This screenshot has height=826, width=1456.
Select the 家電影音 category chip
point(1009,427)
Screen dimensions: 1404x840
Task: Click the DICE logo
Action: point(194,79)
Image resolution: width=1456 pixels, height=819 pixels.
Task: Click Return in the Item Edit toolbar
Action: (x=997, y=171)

# Exercise aim
Take the data above and return it exactly.

# Reply to the task
This screenshot has height=826, width=1456.
Select the 家電影音 category chip
point(1009,427)
Screen dimensions: 1404x840
Task: Click the DICE logo
Action: point(194,79)
Image resolution: width=1456 pixels, height=819 pixels.
Task: Click Return in the Item Edit toolbar
Action: (x=997, y=171)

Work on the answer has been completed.